The primary armament is two quadruple launchers of American Harpoon anti-ship missiles, allocated directly behind the superstructure. The missile is able to reach 130 km, the speed is 0.9 Mach and the weight of the warhead is 227 kg. There are also six single launchers of Israeli Gabriel Mark II missiles allocated behind them with a 75 kg warhead and a range of about 36 km. In service, the Israeli Navy set two 8-fold anti-aircraft Barak 1 launchers with the range of a projectile of 10 km, making the armament identical to one in .

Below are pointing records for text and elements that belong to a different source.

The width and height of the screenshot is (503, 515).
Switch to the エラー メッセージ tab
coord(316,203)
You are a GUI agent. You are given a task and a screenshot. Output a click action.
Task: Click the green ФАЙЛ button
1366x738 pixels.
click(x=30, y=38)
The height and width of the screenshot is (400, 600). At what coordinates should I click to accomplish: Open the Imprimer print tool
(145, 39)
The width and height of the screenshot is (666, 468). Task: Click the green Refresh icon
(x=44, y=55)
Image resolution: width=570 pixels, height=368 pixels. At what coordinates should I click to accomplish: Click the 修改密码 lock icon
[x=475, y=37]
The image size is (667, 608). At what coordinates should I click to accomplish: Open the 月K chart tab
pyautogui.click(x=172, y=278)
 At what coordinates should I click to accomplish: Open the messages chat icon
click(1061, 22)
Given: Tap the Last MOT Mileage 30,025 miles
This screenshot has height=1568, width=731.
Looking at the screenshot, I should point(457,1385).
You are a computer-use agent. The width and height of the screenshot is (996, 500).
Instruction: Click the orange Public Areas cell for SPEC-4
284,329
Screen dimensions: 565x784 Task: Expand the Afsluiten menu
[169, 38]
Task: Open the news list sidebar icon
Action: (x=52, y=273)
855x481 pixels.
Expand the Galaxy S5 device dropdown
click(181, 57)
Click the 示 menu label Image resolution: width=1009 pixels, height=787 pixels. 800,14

The secondary armament consists of single, dual-purpose gun OTO Melara 76 mm, allocated abaft in a gun turret. The weight of the projectile is 6 kg, the range is 16 km and the rate of fire is 85 rounds per minute (RPM). The angle of elevation is 85°. There are also two single Oerlikon 20 mm cannon with a range of 2 km and rate of fire of 900 RPM and one double (or quadruple) station for M2 Browning machine guns. The bow is armed with close-in weapon system, Phalanx CIWS. The rate of fire is 3,000 RPM, and the range is 1500 m.